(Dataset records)
————————

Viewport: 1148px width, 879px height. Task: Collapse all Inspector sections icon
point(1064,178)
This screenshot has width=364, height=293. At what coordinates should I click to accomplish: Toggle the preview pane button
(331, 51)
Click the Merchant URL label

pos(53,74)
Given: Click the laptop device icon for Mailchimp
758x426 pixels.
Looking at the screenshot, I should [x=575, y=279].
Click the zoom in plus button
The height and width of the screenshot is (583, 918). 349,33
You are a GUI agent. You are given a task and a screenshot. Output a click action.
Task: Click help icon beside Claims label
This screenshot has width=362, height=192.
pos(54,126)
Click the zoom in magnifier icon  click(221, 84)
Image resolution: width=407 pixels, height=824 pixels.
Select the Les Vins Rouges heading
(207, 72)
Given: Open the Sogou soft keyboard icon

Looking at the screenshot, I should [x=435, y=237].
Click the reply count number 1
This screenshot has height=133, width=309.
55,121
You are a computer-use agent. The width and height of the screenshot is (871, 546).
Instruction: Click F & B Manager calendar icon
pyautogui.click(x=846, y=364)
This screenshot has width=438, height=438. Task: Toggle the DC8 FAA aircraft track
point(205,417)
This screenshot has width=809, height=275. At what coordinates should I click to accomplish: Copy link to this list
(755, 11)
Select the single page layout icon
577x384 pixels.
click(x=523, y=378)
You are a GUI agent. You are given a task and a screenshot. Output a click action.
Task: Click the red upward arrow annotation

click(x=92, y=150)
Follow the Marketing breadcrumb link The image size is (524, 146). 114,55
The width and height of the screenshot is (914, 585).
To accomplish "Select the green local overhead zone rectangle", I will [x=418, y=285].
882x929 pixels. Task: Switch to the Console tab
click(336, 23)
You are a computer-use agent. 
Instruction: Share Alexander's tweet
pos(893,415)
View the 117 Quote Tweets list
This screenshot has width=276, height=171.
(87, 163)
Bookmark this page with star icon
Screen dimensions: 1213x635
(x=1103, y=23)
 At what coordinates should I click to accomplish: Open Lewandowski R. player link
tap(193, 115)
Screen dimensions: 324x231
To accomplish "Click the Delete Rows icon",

————————

What to work on => Write out the full set of records exactly as given.

Answer section =>
Viewport: 1148px width, 879px height. Task: Collapse all Inspector sections icon
point(1064,178)
This screenshot has width=364, height=293. At what coordinates should I click to accomplish: Toggle the preview pane button
(331, 51)
Click the Merchant URL label

pos(53,74)
Given: Click the laptop device icon for Mailchimp
758x426 pixels.
Looking at the screenshot, I should [x=575, y=279].
Click the zoom in plus button
The height and width of the screenshot is (583, 918). 349,33
You are a GUI agent. You are given a task and a screenshot. Output a click action.
Task: Click help icon beside Claims label
This screenshot has width=362, height=192.
pos(54,126)
Click the zoom in magnifier icon  click(221, 84)
Image resolution: width=407 pixels, height=824 pixels.
Select the Les Vins Rouges heading
(207, 72)
Given: Open the Sogou soft keyboard icon

Looking at the screenshot, I should [x=435, y=237].
Click the reply count number 1
This screenshot has height=133, width=309.
55,121
You are a computer-use agent. The width and height of the screenshot is (871, 546).
Instruction: Click F & B Manager calendar icon
pyautogui.click(x=846, y=364)
This screenshot has width=438, height=438. Task: Toggle the DC8 FAA aircraft track
point(205,417)
This screenshot has width=809, height=275. At what coordinates should I click to accomplish: Copy link to this list
(755, 11)
Select the single page layout icon
577x384 pixels.
click(x=523, y=378)
You are a GUI agent. You are given a task and a screenshot. Output a click action.
Task: Click the red upward arrow annotation

click(x=92, y=150)
Follow the Marketing breadcrumb link The image size is (524, 146). 114,55
The width and height of the screenshot is (914, 585).
To accomplish "Select the green local overhead zone rectangle", I will [x=418, y=285].
882x929 pixels. Task: Switch to the Console tab
click(336, 23)
You are a computer-use agent. 
Instruction: Share Alexander's tweet
pos(893,415)
View the 117 Quote Tweets list
This screenshot has width=276, height=171.
(87, 163)
Bookmark this page with star icon
Screen dimensions: 1213x635
(x=1103, y=23)
 At what coordinates should I click to accomplish: Open Lewandowski R. player link
tap(193, 115)
Screen dimensions: 324x231
To accomplish "Click the Delete Rows icon",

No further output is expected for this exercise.